Keywords: face recognition, DCT, Compression level and rotated histogram

INTRODUCTION

Image compression is the application of data compression on digital images, meanwhile maintaining the quality of the images. The main purpose of image compression is to reduce redundancy and irrelevancy present in an image, so that it can be stored, transferred and recovered efficiently (Rani and Bishnoi, 2014). The DCT has become one of the most successful transforms in image processing for the purpose of data compression, feature extraction and recognition (Jing and Zhang, 2004; Amornraksa and Tachaphetpiboon, 2006). The transform tends to concentrate the information, making it useful for image compression applications (Jain, 1989; Pennebaker and Mitchell, 1993). It was categorized in the computer vision by Wang (1984), into four slightly different transformations named DCT-I, DCT-II, DCT-III and DCT-IV. It has been successfully used for face recognition in Kao et al. (2010), Dabbaghchian et al. (2010) and Cui and Zhang (2012a, b).

Furthermore, image compression algorithms are divided into two groups: Lossless and lossy compression (Pratt, 2001; Moerland, 2003; Ahmed, 2011). Lossless image compression techniques compress image without introduction of errors in the decompressed image. It does not give high compression ratio but ensures no quality loss. Conversely, in lossy image compression techniques some amount of data are discarded. Although, the compression ratio achieved is generally higher but at the expense of image quality (Dutta et al., 2012). The former occurred up to a certain level beyond which errors are introduced.

Intensity histogram provides information about the global appearance (whole pixel) of an image and it is always a solution to comparison of colors (Mohamad et al., 2010). The histogram is used for image enhancement, segmentation or compression. The impact of image compression is shown when the dynamic range is reduced to only little intensity (quantization).

There are various compression techniques, some of which focused on high compression ratio, whereas some on better quality with appreciable compression ratio (Dutta et al., 2012). Feature extracted from DCT was used for face recognition in Hafed and Levine (2001); the paper declared that, DCT gives the near-optimal performance of Karhunen-Loeve Transform (KLT) in facial information compression. However, many approaches have been proposed to boost the accuracy of lossy and lossless image compressions. Another research proposed by Dutta et al. (2012) was on compression algorithm for lossy image using histogram based block optimization and arithmetic coding where better compression ratio was reported. In another algorithm suggested by Ferreira and Pinho (2002), a preprocessing technique using histogram packing was discussed which cut down the approximation error by reducing the image variation to improve the lossless compression rates. Moreover, a hierarchical statistical Compressive Sensing (CS) inversion algorithm for wavelet-based and JPEG-based DCT was developed in He et al. (2010), where a Tree-Structure in the sparseness pattern was exploited. This yielded computational efficiency while exploiting the structure inherent to each construction.

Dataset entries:

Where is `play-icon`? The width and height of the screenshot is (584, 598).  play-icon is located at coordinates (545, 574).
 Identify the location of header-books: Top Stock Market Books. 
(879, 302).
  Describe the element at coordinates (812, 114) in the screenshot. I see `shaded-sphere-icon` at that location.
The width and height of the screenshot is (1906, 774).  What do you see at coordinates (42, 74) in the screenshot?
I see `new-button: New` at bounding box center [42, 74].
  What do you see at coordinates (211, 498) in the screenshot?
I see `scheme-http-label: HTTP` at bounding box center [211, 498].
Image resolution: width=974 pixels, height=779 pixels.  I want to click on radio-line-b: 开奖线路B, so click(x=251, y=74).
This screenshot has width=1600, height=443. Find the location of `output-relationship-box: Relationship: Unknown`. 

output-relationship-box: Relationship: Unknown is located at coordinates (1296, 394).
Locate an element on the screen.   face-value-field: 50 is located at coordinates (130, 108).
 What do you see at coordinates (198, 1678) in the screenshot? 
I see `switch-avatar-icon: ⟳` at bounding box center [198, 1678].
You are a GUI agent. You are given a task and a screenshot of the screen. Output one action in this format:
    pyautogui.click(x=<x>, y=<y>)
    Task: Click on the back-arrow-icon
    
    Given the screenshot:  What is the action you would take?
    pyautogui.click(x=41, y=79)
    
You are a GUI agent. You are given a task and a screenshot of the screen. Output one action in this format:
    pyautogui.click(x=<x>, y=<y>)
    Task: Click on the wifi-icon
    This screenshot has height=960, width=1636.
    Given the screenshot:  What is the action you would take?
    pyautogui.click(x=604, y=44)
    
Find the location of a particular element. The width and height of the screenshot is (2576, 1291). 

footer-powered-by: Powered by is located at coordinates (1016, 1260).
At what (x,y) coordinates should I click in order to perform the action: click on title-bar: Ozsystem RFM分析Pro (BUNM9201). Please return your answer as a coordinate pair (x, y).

● PROMPT 1
Please write out the passage of the excerpt on image compression starting at "Intensity histogram provides" and ending at "little intensity (quantization).", substituting "image restoration" for "image enhancement".
● PROMPT 2
According to the excerpt on image compression, into how many transformations did Wang (1984) categorize the DCT, and what are they named?
● PROMPT 3
Extend the excerpt on image compression with the passage that would follow its last sentence.

● EXERCISE RESULT 1
Intensity histogram provides information about the global appearance (whole pixel) of an image and it is always a solution to comparison of colors (Mohamad et al., 2010). The histogram is used for image restoration, segmentation or compression. The impact of image compression is shown when the dynamic range is reduced to only little intensity (quantization).

● EXERCISE RESULT 2
Four: DCT-I, DCT-II, DCT-III and DCT-IV.

● EXERCISE RESULT 3
All these researches and many more in the literature that used DCT especially on faces, concentrate more on extracting low frequency coefficients of the DCT matrix. Nevertheless, despite the energy compaction of the DCT, the acquired images may be too large when it comes to recognition of real life with large users. Hence, highly compressive technique is required even before the feature extraction. A closer approach investigated on the use of histogram recently and the idea of rotated histogram was used on face detection using Hough Transform (HT) in Zahraddeen et al. (2014a). This research brought another benefit upon Duda and Hart (1972) on the restricted use of Hough transform. It also expanded the idea of using HT in image processing. To the best of authors’ knowledge, DCT has never been applied on the compressed original image.

In this study, a pioneering feature extraction through DCT and histogram is proposed into the literature. The idea is to discover if DCT can be applied on a reduced feature obtained from histogram and to find a suitable rotation angle of the histogram to obtain the appropriate feature representing original image of face. The goals of this framework are two-fold: First, to improve lossy compression techniques and promote recognition accuracy. Second, is to enable creation of a system with large number of users on a given amount of disk or memory space. As a result of that, the problem of data storage during enrollment is minimized. In addition, the proposed algorithm is very simple to implement and it gives better compression ratio.

IDEA OF THE PROPOSED SOLUTION

Figure 1 demonstrates the principle of the new DCT, where the image in spatial domain has to be converted to intensity histogram before the DCT is applied.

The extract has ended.